** BEGIN Passage provided **

Probate is the legal process that transfers title of property from the estate of the person who has died, known as the "decedent", to his or her beneficiaries.  Probate is usually required when the decedent owned real property or financial accounts. 

A Will is a legal document written to ensure that upon the Will writer's death, the writer's property is given to the people specified in the Will.  For a Will to have any legal effect, it must be "proved-up" in a Probate or County Court to prove it is valid.  An application for probate of a Will should be brought within four years after the death of the of the person making the Will.  The application may be made by the executor named in the Will or by any person interested in the estate.  Persons interested in the estate include heirs, devisees, spouses, creditors, and any other persons having a property right in, or claim against, the estate.  There is no requirement that the attorney who drafted the Will be the attorney who probates the Will.  The executor is free to hire the attorney of his or her choice. 

In addition to offering the Will for probate, the applicant can request that the Court open an administration of the decedent's estate if there is a necessity for administration.  Such a necessity shall be deemed to exist if two or more debts exist against the estate, if it is desired to have the court partition the estate among the distributees, or if other instances of necessity exist.  If a necessity for administration exists, then the court can order an administration of the estate.

Four Quick Steps to Probating a Will

Step 1: Select the Type of Administration

Step 2: Select the Payment Arrangement (Flat fee available in some cases.)

Step 3: Print and Complete Prospective Client Information Worksheet

Step 4: Mail the Completed Prospective Client Information Worksheet and COPY of the Will to the Firm

 

Step 1: Select the Type of Administration

Probate of Will as a Muniment of Title Only (No Administration).

When used.  To admit the Will to probate so as to give it legal effect.  This type of proceeding is often used when the decedent left a Will and the only assets in the estate are the decedent's home or a very small bank account.

** END Passage provided **

• [Tasks for this exercise]:
1) Which persons does the probate text name as interested in the estate? List every one it gives.
2) According to the probate text, within what period should an application for probate of a Will be brought?
3) Extend the probate passage, picking up right after its last sentence about when a muniment of title is used.
None of these items are needed.

** BEGIN Stored records **

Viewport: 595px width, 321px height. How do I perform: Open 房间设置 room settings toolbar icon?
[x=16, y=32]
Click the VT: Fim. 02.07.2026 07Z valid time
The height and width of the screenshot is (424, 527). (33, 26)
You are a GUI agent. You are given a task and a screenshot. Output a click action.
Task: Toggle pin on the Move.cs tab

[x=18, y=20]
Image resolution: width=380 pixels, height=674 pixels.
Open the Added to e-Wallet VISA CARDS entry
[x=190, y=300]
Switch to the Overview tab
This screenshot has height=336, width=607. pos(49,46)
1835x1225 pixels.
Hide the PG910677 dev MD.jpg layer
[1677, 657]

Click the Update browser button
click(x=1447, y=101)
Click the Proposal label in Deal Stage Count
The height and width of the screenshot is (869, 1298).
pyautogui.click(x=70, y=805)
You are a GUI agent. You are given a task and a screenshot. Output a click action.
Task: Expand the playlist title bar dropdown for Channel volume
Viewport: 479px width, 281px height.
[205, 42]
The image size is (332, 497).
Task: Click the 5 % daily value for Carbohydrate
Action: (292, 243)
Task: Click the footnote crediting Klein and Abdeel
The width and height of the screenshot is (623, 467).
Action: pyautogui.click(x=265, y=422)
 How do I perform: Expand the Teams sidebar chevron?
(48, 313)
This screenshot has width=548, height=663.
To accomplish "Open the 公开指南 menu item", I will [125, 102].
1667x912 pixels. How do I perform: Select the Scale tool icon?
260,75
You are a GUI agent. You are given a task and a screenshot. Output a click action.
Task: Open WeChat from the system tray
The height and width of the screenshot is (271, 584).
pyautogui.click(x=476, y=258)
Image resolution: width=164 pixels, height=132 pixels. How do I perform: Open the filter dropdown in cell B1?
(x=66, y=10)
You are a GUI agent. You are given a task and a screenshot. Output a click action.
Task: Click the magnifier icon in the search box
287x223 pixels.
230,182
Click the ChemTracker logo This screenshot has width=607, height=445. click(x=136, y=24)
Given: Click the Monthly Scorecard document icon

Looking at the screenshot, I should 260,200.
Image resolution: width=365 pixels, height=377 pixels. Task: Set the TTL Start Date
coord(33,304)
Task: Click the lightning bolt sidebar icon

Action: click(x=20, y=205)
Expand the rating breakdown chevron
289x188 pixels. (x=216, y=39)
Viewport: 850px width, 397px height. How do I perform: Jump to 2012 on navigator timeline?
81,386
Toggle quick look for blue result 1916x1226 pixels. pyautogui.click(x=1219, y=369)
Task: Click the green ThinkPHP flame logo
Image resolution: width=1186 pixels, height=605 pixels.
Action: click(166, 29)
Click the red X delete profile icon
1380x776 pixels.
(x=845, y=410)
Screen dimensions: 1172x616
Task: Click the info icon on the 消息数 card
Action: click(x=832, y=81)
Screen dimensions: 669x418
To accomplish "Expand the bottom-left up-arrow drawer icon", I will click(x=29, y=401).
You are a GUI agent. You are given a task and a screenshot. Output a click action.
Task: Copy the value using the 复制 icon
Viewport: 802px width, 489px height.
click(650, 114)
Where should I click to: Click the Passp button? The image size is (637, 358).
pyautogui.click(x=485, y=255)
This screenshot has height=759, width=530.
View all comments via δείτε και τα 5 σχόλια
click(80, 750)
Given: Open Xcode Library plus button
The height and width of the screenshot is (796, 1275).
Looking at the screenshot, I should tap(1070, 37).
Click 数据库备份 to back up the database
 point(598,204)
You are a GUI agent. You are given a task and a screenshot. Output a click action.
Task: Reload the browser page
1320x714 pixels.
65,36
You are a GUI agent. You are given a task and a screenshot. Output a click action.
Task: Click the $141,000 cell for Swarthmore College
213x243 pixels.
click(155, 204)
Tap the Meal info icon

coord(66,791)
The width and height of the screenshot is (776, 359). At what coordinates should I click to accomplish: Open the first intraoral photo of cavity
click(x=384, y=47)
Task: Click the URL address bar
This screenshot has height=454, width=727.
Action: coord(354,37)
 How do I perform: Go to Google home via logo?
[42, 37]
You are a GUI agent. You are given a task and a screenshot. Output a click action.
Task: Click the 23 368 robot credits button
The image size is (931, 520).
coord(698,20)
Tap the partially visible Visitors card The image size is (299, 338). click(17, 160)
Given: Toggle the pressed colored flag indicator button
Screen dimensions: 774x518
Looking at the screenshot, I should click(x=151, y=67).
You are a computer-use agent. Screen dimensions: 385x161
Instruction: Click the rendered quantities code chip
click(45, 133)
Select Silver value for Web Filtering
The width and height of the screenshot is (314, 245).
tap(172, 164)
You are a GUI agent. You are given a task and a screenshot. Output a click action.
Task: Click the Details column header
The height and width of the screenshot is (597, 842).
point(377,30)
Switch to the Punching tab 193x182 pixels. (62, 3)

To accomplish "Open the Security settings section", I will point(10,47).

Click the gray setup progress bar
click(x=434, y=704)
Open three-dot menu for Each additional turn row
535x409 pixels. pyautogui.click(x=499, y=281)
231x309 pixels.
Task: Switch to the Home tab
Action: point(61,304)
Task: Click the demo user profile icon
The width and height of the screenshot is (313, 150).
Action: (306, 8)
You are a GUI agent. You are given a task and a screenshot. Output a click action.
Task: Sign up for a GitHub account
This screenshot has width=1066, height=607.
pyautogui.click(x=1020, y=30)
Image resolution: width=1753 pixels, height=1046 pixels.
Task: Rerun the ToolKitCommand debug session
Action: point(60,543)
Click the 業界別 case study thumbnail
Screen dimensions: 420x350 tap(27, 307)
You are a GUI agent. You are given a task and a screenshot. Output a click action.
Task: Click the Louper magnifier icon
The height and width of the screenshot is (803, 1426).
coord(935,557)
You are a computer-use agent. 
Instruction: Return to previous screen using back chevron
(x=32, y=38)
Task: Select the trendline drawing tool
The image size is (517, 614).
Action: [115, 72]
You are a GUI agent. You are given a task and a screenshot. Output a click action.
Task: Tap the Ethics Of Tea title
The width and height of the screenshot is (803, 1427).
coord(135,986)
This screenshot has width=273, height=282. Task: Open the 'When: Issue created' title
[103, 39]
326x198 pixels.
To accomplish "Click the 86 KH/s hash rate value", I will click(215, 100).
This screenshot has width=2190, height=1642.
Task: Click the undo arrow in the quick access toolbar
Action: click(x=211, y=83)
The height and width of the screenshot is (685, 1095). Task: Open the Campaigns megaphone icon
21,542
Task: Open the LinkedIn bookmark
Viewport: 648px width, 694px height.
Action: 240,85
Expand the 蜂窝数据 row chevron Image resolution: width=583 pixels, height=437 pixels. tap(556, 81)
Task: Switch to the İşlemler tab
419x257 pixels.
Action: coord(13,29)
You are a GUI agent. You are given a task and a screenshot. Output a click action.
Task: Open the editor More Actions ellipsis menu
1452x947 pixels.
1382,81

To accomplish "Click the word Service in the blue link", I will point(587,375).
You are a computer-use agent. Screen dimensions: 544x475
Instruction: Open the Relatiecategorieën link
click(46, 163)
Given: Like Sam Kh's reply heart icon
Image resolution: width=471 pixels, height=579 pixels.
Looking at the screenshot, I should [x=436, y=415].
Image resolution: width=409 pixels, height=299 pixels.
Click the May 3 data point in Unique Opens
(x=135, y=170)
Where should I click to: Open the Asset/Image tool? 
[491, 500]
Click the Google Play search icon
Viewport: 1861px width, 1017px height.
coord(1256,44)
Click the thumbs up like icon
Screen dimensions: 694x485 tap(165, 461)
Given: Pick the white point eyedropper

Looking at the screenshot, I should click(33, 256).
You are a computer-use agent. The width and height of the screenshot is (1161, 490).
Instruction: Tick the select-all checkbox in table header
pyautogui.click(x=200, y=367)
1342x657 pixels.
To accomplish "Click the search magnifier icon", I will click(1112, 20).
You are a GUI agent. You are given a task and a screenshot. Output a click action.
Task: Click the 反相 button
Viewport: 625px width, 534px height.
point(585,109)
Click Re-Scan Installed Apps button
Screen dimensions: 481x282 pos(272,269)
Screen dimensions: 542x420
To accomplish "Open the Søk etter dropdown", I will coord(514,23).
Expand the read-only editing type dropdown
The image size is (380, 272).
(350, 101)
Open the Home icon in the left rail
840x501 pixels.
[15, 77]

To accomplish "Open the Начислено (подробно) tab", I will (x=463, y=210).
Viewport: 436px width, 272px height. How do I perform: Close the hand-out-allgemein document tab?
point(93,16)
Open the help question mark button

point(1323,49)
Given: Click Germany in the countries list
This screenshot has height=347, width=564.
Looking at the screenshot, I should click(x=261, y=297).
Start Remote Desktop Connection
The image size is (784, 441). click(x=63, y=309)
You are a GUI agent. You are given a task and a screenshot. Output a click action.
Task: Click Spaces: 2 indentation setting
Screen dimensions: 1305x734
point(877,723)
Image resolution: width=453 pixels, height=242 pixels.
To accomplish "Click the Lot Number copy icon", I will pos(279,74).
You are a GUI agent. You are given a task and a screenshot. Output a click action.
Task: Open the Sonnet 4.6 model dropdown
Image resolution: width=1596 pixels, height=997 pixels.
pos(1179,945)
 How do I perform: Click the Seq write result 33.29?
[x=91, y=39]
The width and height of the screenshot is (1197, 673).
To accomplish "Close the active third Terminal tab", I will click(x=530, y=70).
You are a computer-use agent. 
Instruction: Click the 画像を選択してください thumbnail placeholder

** END Stored records **

• [Results of the exercise]:
1) Heirs, devisees, spouses, creditors, and any other persons having a property right in, or claim against, the estate.

2) Within four years after the death of the person making the Will.

3)
Requirements.  In order for the court to issue an Order Admitting Will to Probate as a Muniment of Title Only, the following requirements must be met:

  1. The decedent must have left a valid Will;

  2. There must be no debts due and owing by the estate (or the only debts that are owed are secured by liens on real estate); and

  3. There must be no need for a formal administration.

Procedure.  The original Will and an Application for Probate of Will as a Muniment of Title Only are filed with the Court.  If approved, the court will issue on Order Admitting Will to Probate as a Muniment of Title Only.

Administration.  No.  The court does not appoint an executor or administrator in this type of proceeding because no formal administration is necessary.  The court's Order Admitting Will to Probate as a Muniment of Title Only constitutes sufficient legal authority to all persons to pay or transfer estate property to the person or persons described in the Will as the beneficiary of the particular asset.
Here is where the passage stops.